Annette Schroeder vom Tiefbauamt der Stadt Witten. Sie ist zuständig für das Thema Straßenbaubeiträge.
Annette Schroeder vom Tiefbauamt der Stadt Witten. Sie ist zuständig für das Thema Straßenbaubeiträge. © Unbekannt | Stadt Witten

„Ausschlaggebend, ob eine Maßnahme für die Förderung in Frage kommt, ist das Datum des Baubeschlusses“, erklärt Annette Schroeder, Abteilungsleiterin Straßenbaubeiträge. Dieser müsse nach dem 1.1.2018 erfolgt sein. Bei anderen älteren Bauvorhaben sei das noch in der Prüfung.

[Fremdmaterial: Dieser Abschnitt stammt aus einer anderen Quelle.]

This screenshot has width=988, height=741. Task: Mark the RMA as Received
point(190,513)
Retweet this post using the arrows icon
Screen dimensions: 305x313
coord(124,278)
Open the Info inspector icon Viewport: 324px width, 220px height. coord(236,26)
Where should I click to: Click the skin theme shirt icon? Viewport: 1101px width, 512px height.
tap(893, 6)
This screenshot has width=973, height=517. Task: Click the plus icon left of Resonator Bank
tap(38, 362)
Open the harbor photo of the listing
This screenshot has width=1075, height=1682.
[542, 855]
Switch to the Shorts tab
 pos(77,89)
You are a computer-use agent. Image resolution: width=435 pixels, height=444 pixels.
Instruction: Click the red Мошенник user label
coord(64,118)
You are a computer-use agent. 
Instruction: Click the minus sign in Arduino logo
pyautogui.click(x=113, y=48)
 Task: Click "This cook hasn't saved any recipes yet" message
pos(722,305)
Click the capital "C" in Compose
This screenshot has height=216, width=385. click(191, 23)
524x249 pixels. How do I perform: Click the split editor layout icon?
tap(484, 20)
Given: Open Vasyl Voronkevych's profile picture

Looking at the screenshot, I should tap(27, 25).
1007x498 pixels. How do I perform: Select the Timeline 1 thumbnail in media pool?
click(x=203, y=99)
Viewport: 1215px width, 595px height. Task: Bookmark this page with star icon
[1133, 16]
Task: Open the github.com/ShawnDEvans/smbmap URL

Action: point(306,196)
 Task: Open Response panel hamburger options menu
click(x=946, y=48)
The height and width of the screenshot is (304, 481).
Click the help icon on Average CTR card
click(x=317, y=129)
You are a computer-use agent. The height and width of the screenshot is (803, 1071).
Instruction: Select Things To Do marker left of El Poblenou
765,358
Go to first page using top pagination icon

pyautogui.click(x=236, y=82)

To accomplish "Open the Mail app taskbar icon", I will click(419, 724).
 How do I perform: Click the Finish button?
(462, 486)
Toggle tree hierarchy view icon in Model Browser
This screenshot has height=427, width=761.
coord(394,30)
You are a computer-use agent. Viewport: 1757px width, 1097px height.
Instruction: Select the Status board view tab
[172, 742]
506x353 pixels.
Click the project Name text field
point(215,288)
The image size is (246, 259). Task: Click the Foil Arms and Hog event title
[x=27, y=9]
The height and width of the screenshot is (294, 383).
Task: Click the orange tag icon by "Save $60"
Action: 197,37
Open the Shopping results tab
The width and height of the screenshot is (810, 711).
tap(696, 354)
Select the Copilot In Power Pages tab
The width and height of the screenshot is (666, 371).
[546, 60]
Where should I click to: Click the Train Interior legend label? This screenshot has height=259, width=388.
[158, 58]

Stadt musste zunächst ein Straßen- und Wegekonzept erstellen, um Fördermittel beantragen zu können

Um die Landesmittel beantragen zu können, musste die Verwaltung zunächst gemeinsam mit dem Rat ein Straßen- und Wegekonzept erarbeiten und beschließen. Es listet alle geplanten Maßnahmen der nächsten vier bis fünf Jahre auf – insgesamt 220 Projekte. „Das ist sehr viel, nicht alles wird in diesem Zeitrahmen umsetzbar sein“, so Schroeder. Man habe das Straßenkonzept aber mit Absicht so umfangreich aufgestellt – denn künftig werden die Anwohner nur bei solchen Maßnahmen durch Landesmittel unterstützt, die in dem im Juni vom Rat verabschiedeten Konzept auftauchen.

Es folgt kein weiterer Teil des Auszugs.